> _Task statement_:
Quote the entries below word for word, starting at the line that contains "The height and" and continuing through the end of the last entry. Omit the pictures from your reply.
-.-.-
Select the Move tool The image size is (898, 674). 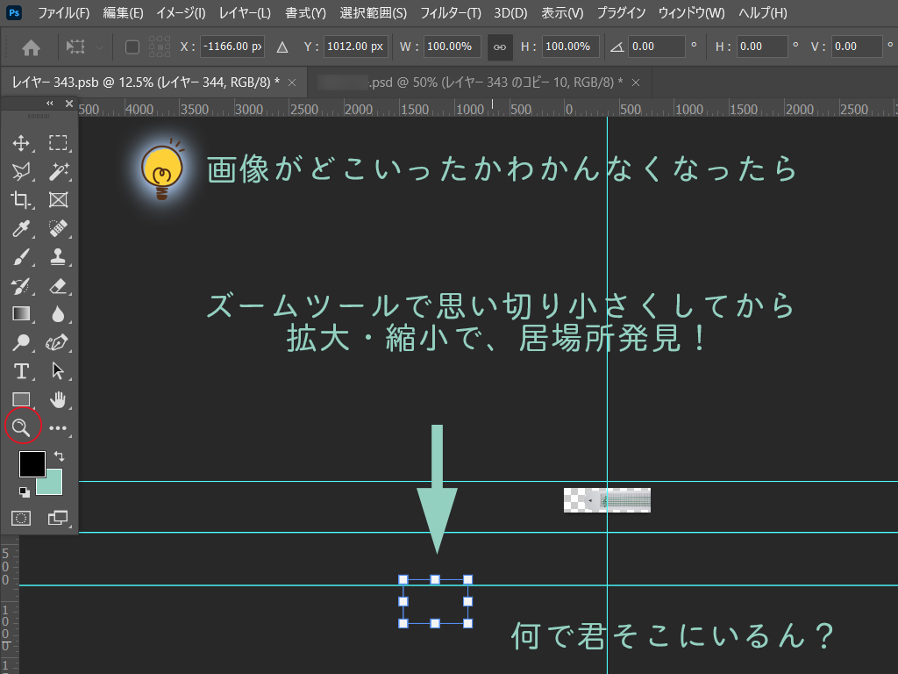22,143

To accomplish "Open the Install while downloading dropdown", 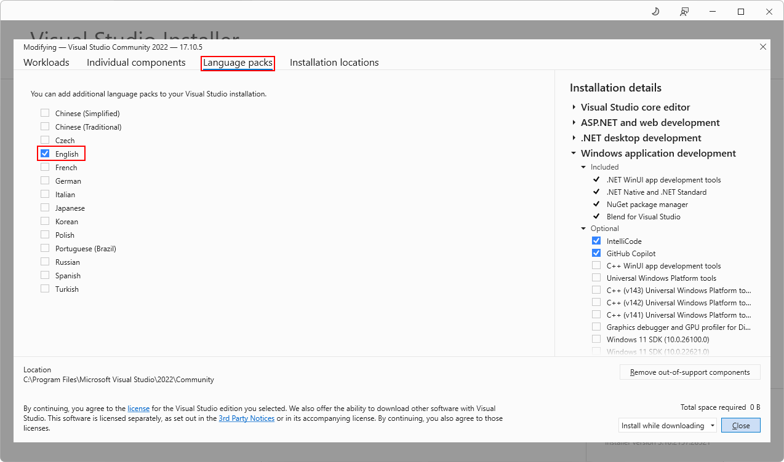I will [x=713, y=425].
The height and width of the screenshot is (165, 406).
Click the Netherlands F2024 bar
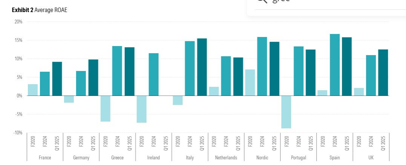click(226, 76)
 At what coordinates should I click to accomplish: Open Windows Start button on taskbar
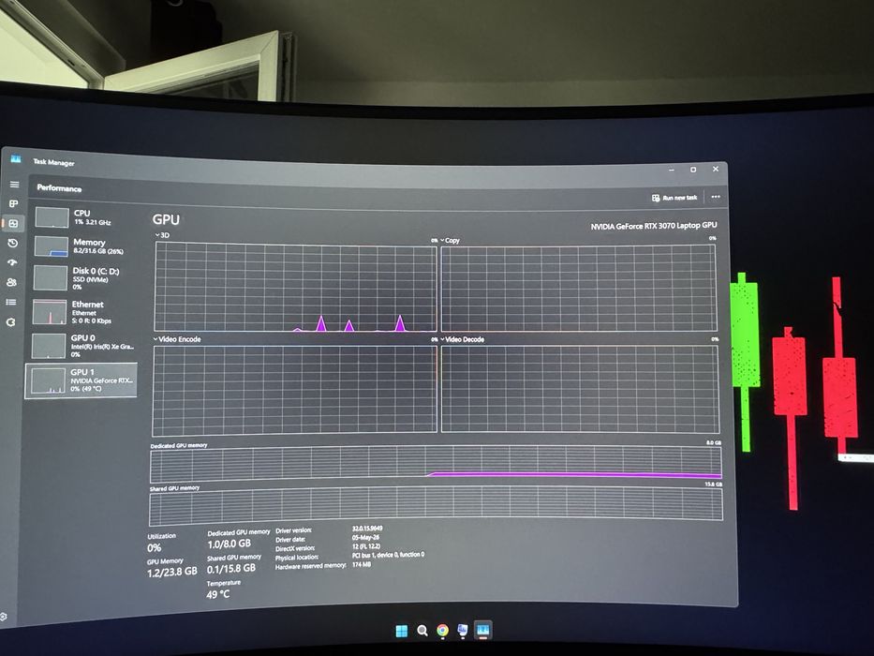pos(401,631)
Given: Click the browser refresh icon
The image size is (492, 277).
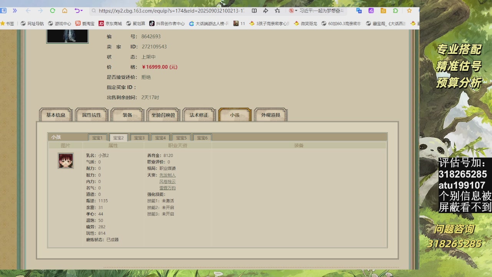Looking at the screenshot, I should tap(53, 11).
-.-.-
> _Answer to the exercise_:
The height and width of the screenshot is (165, 406).
Click the Netherlands F2024 bar
click(226, 76)
 At what coordinates should I click to accomplish: Open Windows Start button on taskbar
pos(401,631)
Given: Click the browser refresh icon
The image size is (492, 277).
Looking at the screenshot, I should tap(53, 11).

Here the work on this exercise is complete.